Opinion & writing by Tony Frame
I came upon Dracul quite by chance when I was browsing the Horror section in Waterstones one afternoon. It’s a testament to shopping in stores as opposed to purchasing online.
I only ever buy books online if it’s something I have read before or if I am unable to source the book elsewhere.
To be honest, the Horror section in Waterstones is generally not that great. It’s practically full of Stephen King’s entire catalogue with the rest of the space filled with cliché zombie apocalypse novels and classics from Poe and Lovecraft.
There are great writers out there—writers of our generation—who would be better known if they were given that little extra shelf space.
That slight pet peeve aside, I always find a relaxing comfort in book stores. The quiet atmosphere and shelves filled with wonderful stories (some of which can change your outlook on life) is a place that so many take for granted.
I like browsing aimlessly with no agenda in mind; picking up books solely because of their titles and giving them a quick flick-through.
Having re-read Dracula a few years ago, I was pleasantly surprised to find that upon reading the inside sleeve of Dracul (after picking it up in Waterstones) I discovered that it is a prequel of sorts to Bram Stoker’s immortal novel.
Written by Dacre Stoker (Bram Stoker’s great-grandnephew) and J.D. Barker, it would be fair to say that writing a follow-up to one of Horror’s most iconic novels of all time was a tall order to undertake by any writing team.
And I am sure Dacre and Barker knew they had big shoes to fill before they undertook the task of putting pen to paper.
The source material for Dracul was drawn from Dacre’s research into Bram’s original journals and notebooks from Dracula, which was first published in 1897.
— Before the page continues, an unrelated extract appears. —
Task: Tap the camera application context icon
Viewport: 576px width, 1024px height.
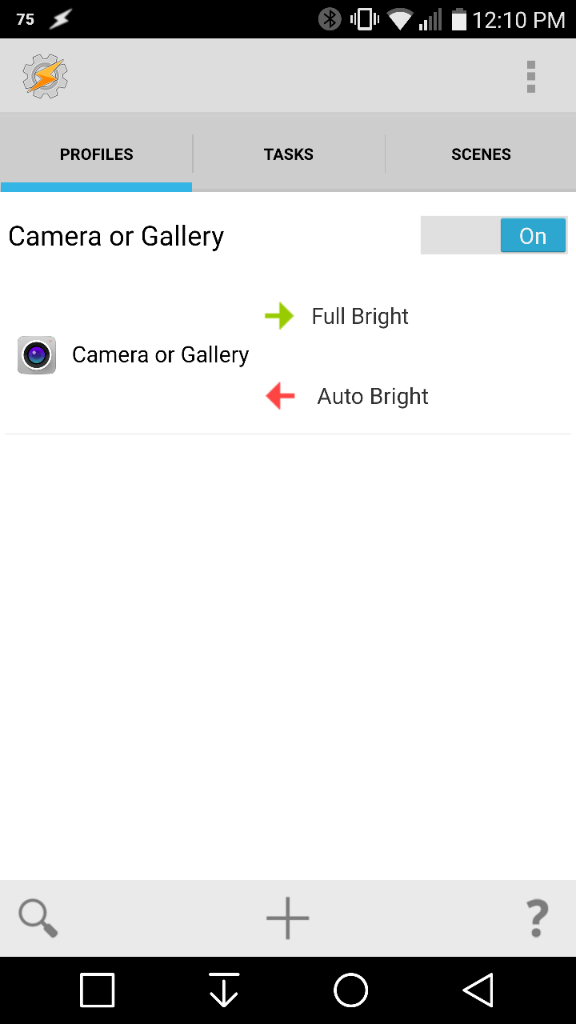Action: coord(37,355)
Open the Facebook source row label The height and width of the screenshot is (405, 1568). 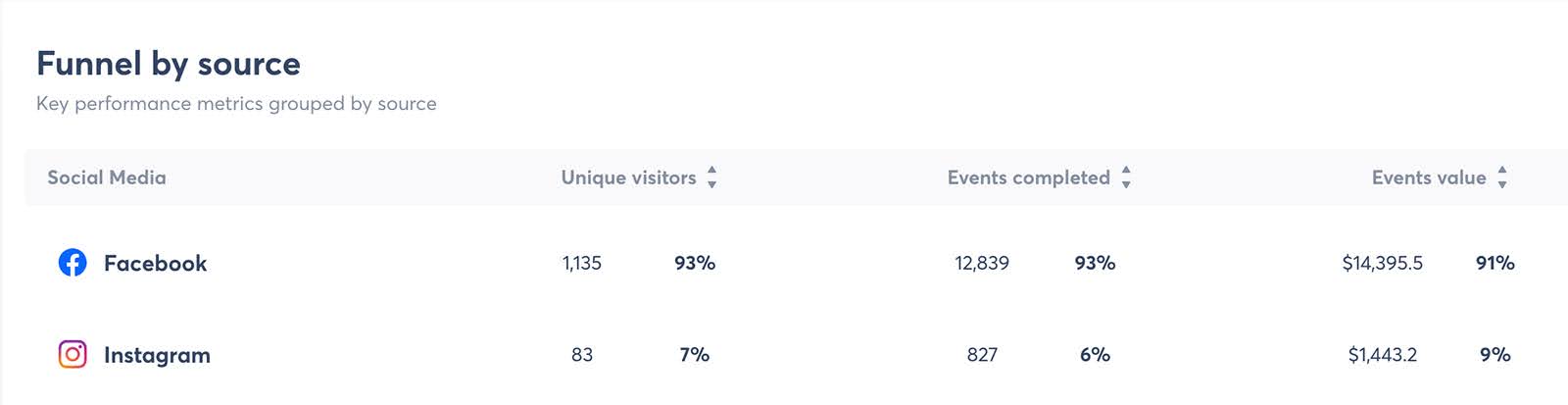click(x=155, y=263)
The crux of the story in Dracul is about Bram; a young sickly boy who is confined to his bed and the strange presence that is Ellen – the family nanny who cares for him and his sister.
It all reads like a classic Gothic tale but without the clunky grammar that so heavily weighed down a lot of novels written in the nineteenth and early twentieth century.
It’s a mystery novel at heart with some choice creepy moments that echoes with its predecessor.
Unlike Dracula, which was written entirely as a series of diary entries, Dracul has a slight variance in writing styles which helps avoid the monotony that I felt the former suffered from at times.
Dracul is predominantly written from Bram’s first-person point of view as he talks about his sickness and the strange goings-on in the village nearby. It has a nice blend of his internal thoughts and observations detailing the unravelling mystery that he finds himself caught up in.
The dialogue is excellent, it doesn’t feel contrived, and flows smoothly off the page. There is the occasional diary entry from other protagonists which gives their insights and helps round-off their character arcs.
The book is interwoven with chapters written in the present tense that are masterfully executed and really do add to the mounting tension building up in the story.
Even when it’s all over and done we are gifted an additional ten pages of the author’s notes which detail some of the writings from Bram’s original manuscript.
Unbeknownst to myself (prior to reading Dracul) was that Bram Stoker had intended to publish Dracula as a story that was entirely true. But due to the recent murders by Jack the Ripper at the time, Stoker’s editor requested this be changed. Subsequently, the first one-hundred pages were removed before it was published and thus it became the classic immortal novel that so many people love, even to this day.
This is one of the many intriguing things to find in Dracul and it’s certainly my recommendation as a must-have novel for all Horror fans out there.